Detection of circulating monoclonal lymphocytes in multiple myeloma patients by analysis of gene rearrangements: Correlation with progressive disease

• Published in: Leukemia research Vol. 17; no. 4; pp. 341 - 345
• Main Authors: Knauf, Wolfgang U., Pochanke, Gabriele, Ho, Anthony D.
• Format: Journal Article
• Language: English
• Published: Oxford Elsevier Ltd 01.04.1993; Elsevier Science
• Subjects: Aged; Aged, 80 and over; Biological and medical sciences; Bone Marrow - physiology; DNA, Neoplasm - genetics; Female; Gene Rearrangement, T-Lymphocyte - genetics; gene rearrangements; Genes, Immunoglobulin - genetics; Humans; Immunodeficiencies.

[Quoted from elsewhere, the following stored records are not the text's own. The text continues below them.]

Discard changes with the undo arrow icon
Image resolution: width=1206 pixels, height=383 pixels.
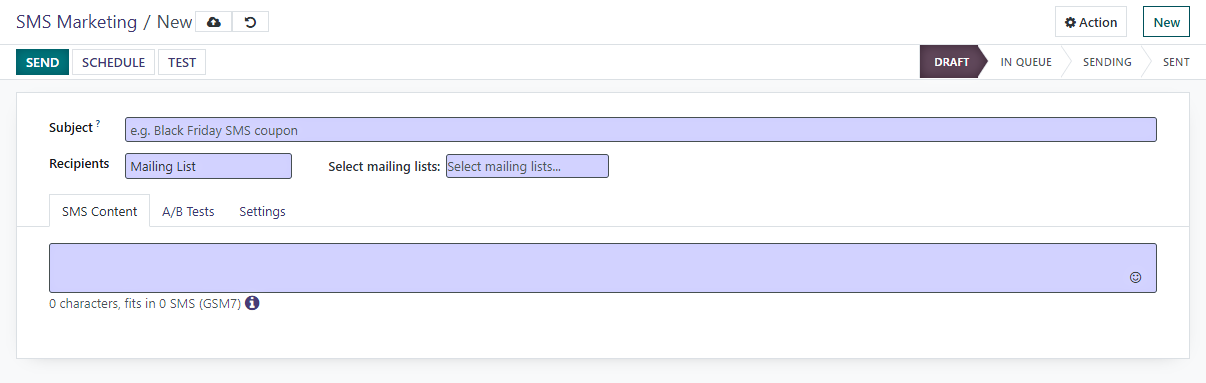[250, 22]
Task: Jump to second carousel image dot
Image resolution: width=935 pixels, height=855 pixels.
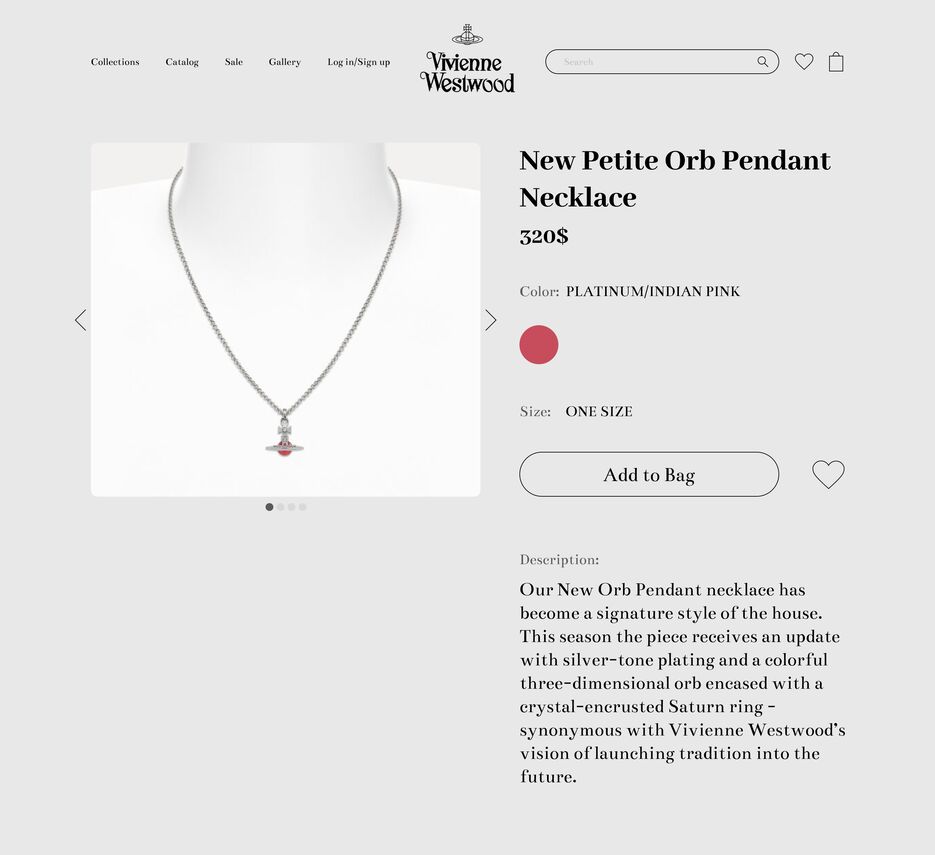Action: click(x=280, y=507)
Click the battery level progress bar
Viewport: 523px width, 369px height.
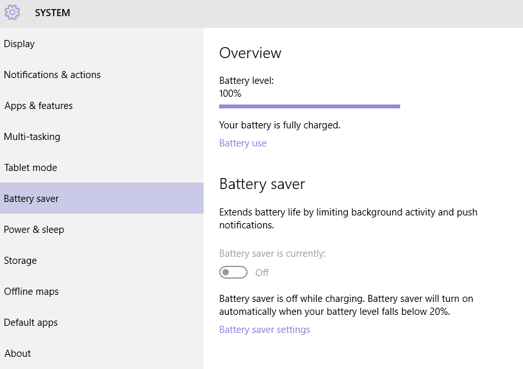310,106
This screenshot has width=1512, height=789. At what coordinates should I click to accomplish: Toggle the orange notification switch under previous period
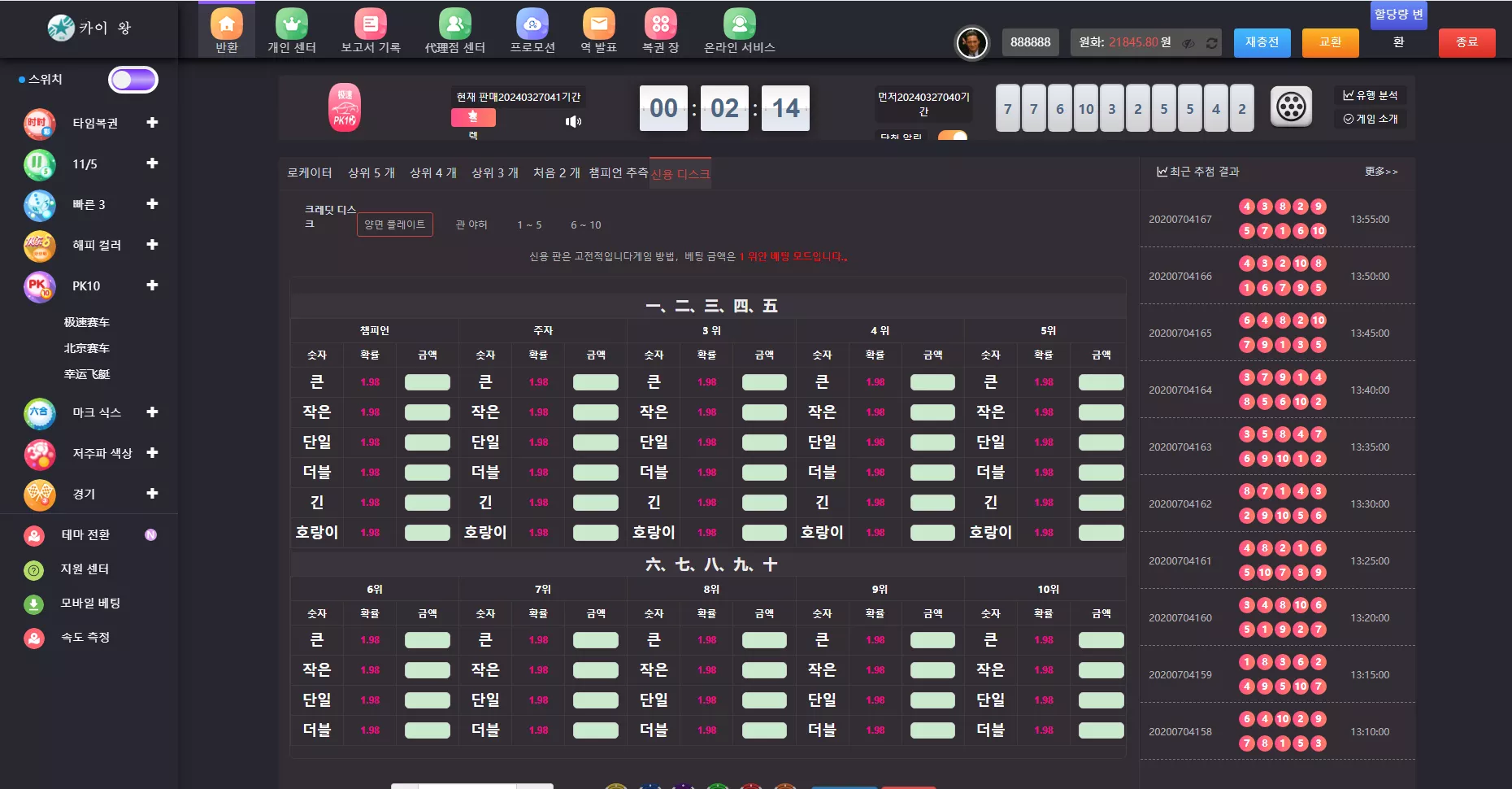click(953, 136)
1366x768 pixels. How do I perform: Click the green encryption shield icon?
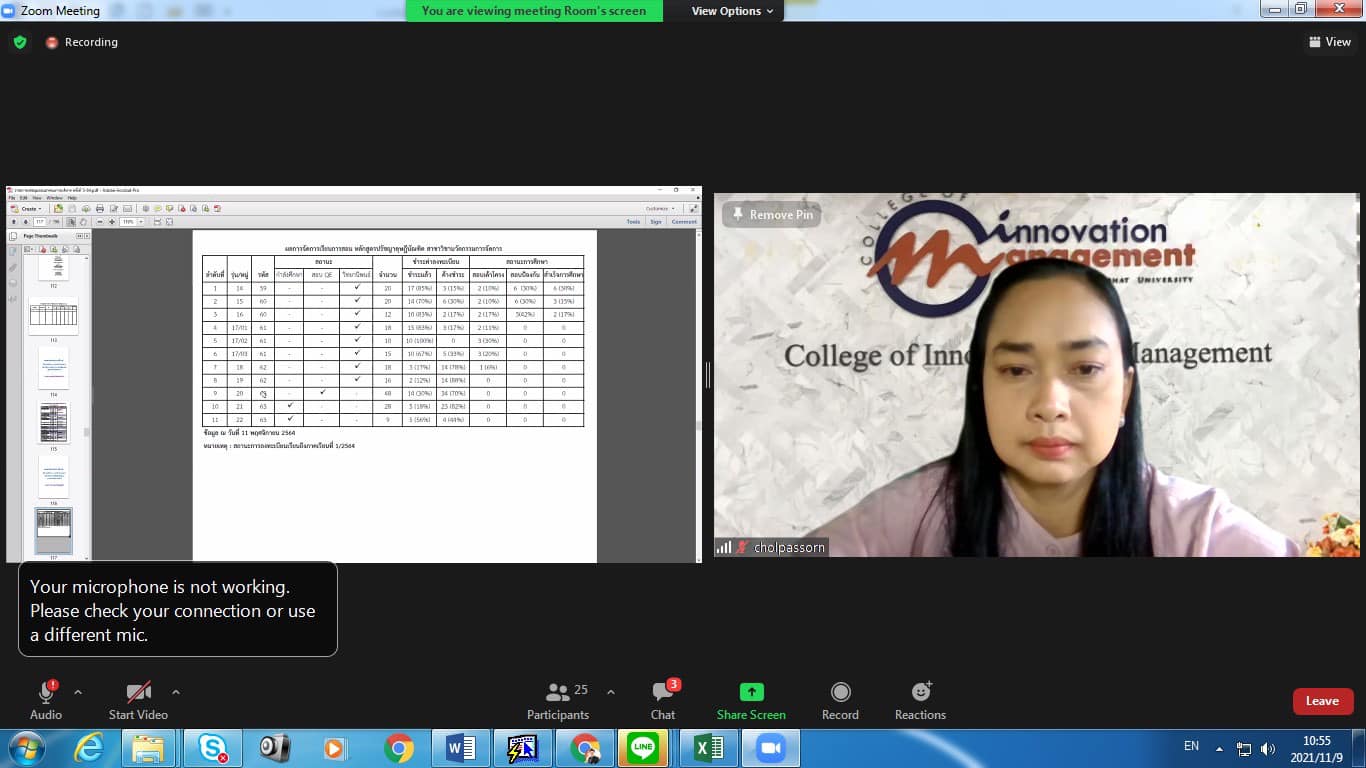(x=20, y=42)
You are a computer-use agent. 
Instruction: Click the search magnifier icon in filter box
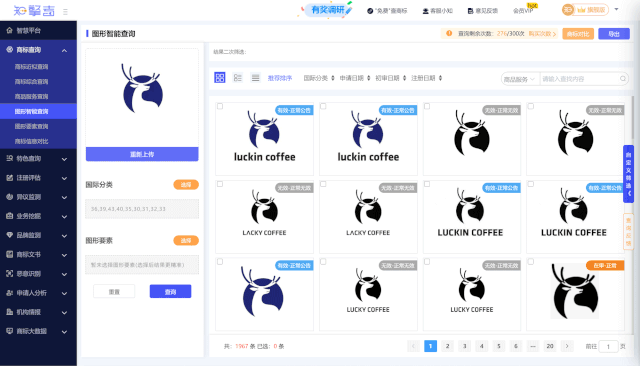pyautogui.click(x=623, y=79)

Immunoglobulinopathies; Immunoglobulinopathies; Immunopathology; Lymphocytes - pathology; Lymphocytes - physiology; Male; Medical sciences; Middle Aged; monoclonal lymphocytes; Multiple myeloma; Multiple Myeloma - blood; Multiple Myeloma - genetics; Neoplasm Staging; Neoplastic Cells, Circulating - pathology; Precursor B-Cell Lymphoblastic Leukemia-Lymphoma - genetics; Sensitivity and Specificity; MM; PB; Multiple myeloma; monoclonal lymphocytes; CK; gene rearrangements; BM; MGUS; JH; Human; Immunopathology; Immunoglobulins; Prognosis; Exploration; Malignant hemopathy; Myeloma; Immunoglobulinopathy; Gene; Lymphoproliferative syndrome; Gene rearrangement; Molecular biology; Southern blotting; Lymphocyte; Clone
• ISSN: 0145-2126; 1873-5835
• DOI: 10.1016/0145-2126(93)90021-C

Multiple myeloma is characterized by the proliferation of a monoclonal plasma cell population that essentially spreads in the bone marrow. However, immunological data and studies on clonal gene rearrangements have provided evidence for circulating malignant B-lymphocytes. Herein, we report on the detection and clinical significance of monoclonal lymphocytes in the peripheral blood of multiple myeloma patients. Applying the analysis of immunoglobulin gene rearrangements, clonal circulating lymphocytes were found in 8 out of 37 patients. In three of these eight patients, DNA from the bone marrow could be examined as well, and the same gene rearrangement as in peripheral blood was detected. This observation indicates that the monoclonal lymphocytes in the peripheral blood are part of the malignant plasma cell clone in the bone marrow. There was a strong correlation between progressive stage III disease and the detection of circulating tumour cells, whereas neither in stable stage III nor stage I disease could clonal gene rearrangements be detected. Our findings indicate the high incidence of monoclonal lymphocytes in the peripheral blood from patients with progressive multiple myeloma. This may be of importance with respect to cell harvesting strategies for autologous peripheral stem cell transplantation in multiple myeloma.